A few weeks ago Violin Memory introduced their Symphony management app. They asked me to put together a brief intro video.

As work progressed a larger question presented itselt: how can enterprise IT compete with low-cost competitors like Amazon Web Services? That will be the topic of the next StorageMojo post.

Symphony points the way to a feasible answer. Enterprise IT can – and must – provide services that cloud-based providers can’t. When Amazon burps, who do you call?

The StorageMojo take
I’ll be writing more about how IT can compete with Amazon. But let’s face it: IT organizations simply aren’t used to competition that is faster, cheaper and easier than they are.

It will be a tough change for IT pros, but a necessary one.

Courteous comments welcome, of course. Stay tuned for more on competing with the cloud.

{ 2 comments… read them below or add one }

nate August 21, 2013 at 10:12 pm

faster, cheaper, easier? I assume you have used amazon right? because I would attribute none of those words to their service.

It is more expensive (by far) – it takes infrastructure and sets it back 15 years and slaps a IT-unfriendly API on front(in a nut shell)
It is generally much slower (esp for storage, since you write a storage oriented blog)
it is SIGNIFICANTLY more complicated, the whole “built to fail” model, the lack of capabilities and features etc. People think you don’t need as much experience running in amazon because you don’t have to worry about hardware. In fact the opposite is true, you need MORE experience to deal with the poor infrastructure that they have. Another fact is most organizations do not built their application stacks to the built to fail model. Really only large hyperscale companies do this (it makes sense at their scale). The time & money is not worth it at smaller scale.

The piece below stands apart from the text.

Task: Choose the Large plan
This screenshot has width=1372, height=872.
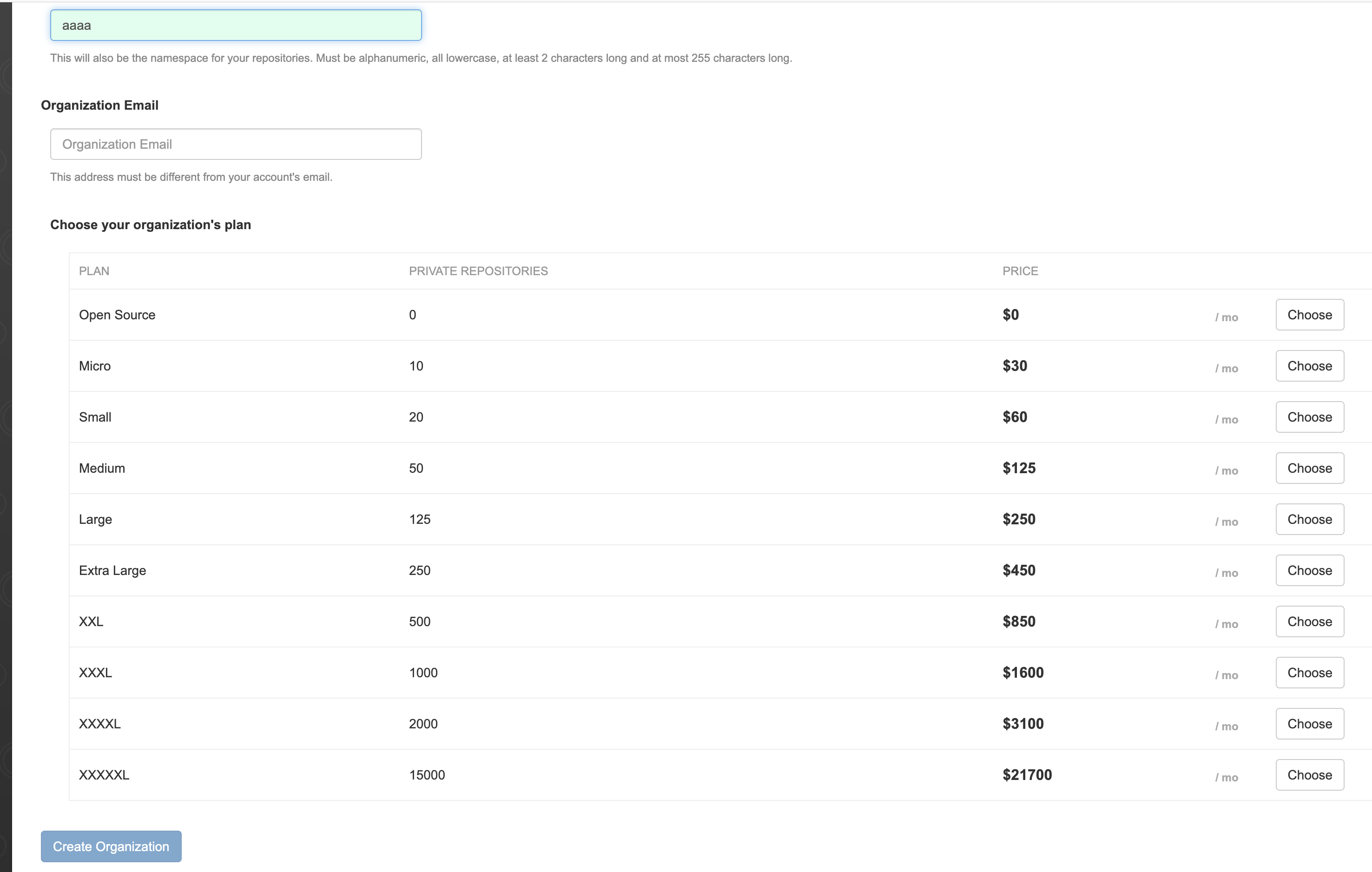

Look no further than the large swaths of web properties that go offline whenever amazon has a hiccup.

I could go on for hours, literally.

Amazon has really one use case:

1) highly variable workloads (constantly spinning up and down stuff) along with an application that can operate within the “built to fail” model. Anything else is a flawed usage of their system.

Doesn’t mean it won’t stop people from trying. I can run a Hadoop cluster off a bunch of 3PAR V800 storage arrays. Not what they were designed for(and would be very $$), but they’ll do a damn better job at Hadoop than Amazon does at anything else.

Yes you did hit a nerve 🙂 I do have Amazon PTSD after having used it for a few years and experienced the pain first hand. It was the single worst experience of my professional career. I’ve spoken with many companies who have similar experiences to mine, many have moved out, others continue to leave. People don’t realize how terrible it is until they get in. Most management types haven’t a damn clue what is going on, and that makes the job for folks like me all the more difficult.

I’m more than happy to get into more technical details at some point if you wish, not something I want to cover again at 10pm. I’ve yet to see a cloud:in house ROI model that had a pay off of more than 12 months (hosting in house vs in Amazon or any other cloud for that matter).

Most of the folks that use amazon and like it for the most part haven’t a clue the sorts of innovations we’ve had in the IT space over the past decade. Other’s are adamant that they don’t want to deal with any hardware(no matter the cost – one of my friends is at a big company where they spend high six figures/month on cloud (not amazon) because the boss doesn’t want to have to deal with hardware. ROI for doing it in house in that situation was 4 months by his calculations).

Others still are pressured into using “the” cloud because they don’t know any better and it’s all the rage right now.

So please, whatever you post – I hope it’s accurate.

nate August 21, 2013 at 11:29 pm

in the mean time if you’re bored you can check out a recent post of mine where, in a nutshell I talk about how Software Defined Networking is a crock of shit (and I have tons of ammo to back that up in the post).

After literally years of being confused as to what exactly SDN encompassed I had the opportunity to ask the inventor of the thing himself a few weeks ago following a keynote speech from him, and the result is now that I’ve confirmed SDN is what I thought it was (no more doubt) I can rip into it.